[Task statement] Quote the stretch of the records from the line containing "How do I perform: Click the blue" through the line containing "Show hidden system", both included, reproducing those lines exactly.

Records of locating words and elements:
** START **

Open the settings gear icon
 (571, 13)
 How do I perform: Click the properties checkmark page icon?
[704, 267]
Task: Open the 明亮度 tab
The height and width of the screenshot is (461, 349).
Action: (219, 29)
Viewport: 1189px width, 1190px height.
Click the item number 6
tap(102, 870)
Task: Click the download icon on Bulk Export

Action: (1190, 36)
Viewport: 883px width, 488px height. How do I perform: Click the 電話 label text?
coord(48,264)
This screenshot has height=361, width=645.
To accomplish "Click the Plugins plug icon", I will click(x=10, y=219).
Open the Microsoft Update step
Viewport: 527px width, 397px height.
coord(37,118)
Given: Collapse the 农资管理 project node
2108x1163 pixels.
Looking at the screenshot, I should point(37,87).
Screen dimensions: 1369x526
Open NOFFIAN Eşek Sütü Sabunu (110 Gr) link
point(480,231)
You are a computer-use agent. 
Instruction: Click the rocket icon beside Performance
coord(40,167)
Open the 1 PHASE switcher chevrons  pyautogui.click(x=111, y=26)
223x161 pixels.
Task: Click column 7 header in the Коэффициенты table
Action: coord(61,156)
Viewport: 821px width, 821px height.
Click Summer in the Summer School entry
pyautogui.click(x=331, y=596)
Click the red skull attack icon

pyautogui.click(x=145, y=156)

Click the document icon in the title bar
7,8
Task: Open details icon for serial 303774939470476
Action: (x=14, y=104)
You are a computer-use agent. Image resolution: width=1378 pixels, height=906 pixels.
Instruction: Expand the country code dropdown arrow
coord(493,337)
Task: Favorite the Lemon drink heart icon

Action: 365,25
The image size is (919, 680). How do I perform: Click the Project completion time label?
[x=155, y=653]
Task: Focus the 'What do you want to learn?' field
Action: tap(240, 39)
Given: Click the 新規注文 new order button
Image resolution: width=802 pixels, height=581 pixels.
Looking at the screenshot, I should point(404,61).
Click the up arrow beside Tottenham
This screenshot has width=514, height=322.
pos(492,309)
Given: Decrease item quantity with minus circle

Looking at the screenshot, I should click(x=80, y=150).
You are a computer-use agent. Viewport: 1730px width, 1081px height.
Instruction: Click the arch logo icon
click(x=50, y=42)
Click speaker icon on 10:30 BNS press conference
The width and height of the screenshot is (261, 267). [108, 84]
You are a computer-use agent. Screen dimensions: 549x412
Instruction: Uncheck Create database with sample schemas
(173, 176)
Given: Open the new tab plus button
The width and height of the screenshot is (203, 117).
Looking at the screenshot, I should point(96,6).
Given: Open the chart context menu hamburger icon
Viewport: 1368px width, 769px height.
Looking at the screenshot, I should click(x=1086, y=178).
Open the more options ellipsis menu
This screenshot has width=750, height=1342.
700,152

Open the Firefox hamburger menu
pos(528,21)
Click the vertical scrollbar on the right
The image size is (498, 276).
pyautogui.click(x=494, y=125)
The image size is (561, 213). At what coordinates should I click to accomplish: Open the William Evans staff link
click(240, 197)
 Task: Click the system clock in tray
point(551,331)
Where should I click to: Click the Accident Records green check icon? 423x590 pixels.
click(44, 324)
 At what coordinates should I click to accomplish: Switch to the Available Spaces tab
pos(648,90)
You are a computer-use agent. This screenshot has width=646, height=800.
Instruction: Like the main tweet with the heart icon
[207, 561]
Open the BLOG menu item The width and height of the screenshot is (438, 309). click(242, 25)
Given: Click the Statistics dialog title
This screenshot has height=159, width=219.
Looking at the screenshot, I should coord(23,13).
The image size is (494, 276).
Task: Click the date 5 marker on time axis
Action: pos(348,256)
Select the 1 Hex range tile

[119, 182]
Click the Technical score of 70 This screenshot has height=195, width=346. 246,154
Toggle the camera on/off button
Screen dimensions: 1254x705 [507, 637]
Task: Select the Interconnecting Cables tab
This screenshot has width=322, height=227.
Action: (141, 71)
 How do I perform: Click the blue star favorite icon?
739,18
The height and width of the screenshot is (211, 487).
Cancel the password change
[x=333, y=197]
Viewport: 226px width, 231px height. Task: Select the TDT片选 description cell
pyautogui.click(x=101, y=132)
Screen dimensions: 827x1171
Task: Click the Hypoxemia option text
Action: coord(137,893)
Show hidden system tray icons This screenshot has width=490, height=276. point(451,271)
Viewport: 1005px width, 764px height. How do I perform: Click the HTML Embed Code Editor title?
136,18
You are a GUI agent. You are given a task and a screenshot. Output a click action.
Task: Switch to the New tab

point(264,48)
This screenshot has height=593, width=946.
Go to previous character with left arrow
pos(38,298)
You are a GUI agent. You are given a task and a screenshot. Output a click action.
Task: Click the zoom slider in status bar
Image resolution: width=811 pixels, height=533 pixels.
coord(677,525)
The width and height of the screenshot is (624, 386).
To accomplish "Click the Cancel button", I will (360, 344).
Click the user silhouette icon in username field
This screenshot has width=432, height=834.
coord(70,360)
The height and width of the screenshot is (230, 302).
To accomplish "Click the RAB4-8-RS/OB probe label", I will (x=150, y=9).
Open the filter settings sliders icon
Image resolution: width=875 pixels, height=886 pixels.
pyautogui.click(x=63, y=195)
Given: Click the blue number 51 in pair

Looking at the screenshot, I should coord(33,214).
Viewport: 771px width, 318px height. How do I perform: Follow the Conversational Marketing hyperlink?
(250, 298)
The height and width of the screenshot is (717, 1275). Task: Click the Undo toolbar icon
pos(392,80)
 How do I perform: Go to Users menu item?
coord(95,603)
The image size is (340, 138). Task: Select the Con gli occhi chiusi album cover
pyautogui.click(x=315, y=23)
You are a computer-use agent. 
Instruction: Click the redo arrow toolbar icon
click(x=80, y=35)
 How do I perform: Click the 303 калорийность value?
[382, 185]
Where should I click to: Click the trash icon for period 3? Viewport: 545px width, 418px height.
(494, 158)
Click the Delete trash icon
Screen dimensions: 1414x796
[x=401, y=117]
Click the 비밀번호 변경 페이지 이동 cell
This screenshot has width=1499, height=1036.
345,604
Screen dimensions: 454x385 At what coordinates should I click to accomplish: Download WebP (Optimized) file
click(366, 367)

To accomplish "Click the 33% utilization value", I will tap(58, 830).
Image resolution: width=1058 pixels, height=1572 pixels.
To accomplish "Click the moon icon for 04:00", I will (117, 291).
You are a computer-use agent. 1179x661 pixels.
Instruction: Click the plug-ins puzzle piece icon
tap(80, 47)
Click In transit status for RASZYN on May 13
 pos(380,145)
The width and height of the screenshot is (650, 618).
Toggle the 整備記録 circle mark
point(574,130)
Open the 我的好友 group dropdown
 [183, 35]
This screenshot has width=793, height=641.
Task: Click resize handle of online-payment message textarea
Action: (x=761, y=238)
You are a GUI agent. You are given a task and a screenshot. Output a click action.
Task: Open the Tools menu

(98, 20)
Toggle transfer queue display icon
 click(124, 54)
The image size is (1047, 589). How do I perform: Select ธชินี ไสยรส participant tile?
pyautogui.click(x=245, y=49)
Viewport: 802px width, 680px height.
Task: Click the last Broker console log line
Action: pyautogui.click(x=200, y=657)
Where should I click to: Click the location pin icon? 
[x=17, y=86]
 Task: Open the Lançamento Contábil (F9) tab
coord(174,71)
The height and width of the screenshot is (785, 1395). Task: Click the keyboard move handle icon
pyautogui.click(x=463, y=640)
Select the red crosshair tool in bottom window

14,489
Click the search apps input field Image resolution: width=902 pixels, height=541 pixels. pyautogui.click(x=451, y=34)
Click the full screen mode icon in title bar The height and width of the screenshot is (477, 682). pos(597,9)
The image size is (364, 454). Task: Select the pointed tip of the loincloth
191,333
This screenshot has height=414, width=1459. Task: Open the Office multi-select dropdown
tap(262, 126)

** END **

[Solution to this exercise]
 How do I perform: Click the blue star favorite icon?
739,18
The height and width of the screenshot is (211, 487).
Cancel the password change
[x=333, y=197]
Viewport: 226px width, 231px height. Task: Select the TDT片选 description cell
pyautogui.click(x=101, y=132)
Screen dimensions: 827x1171
Task: Click the Hypoxemia option text
Action: coord(137,893)
Show hidden system tray icons This screenshot has width=490, height=276. point(451,271)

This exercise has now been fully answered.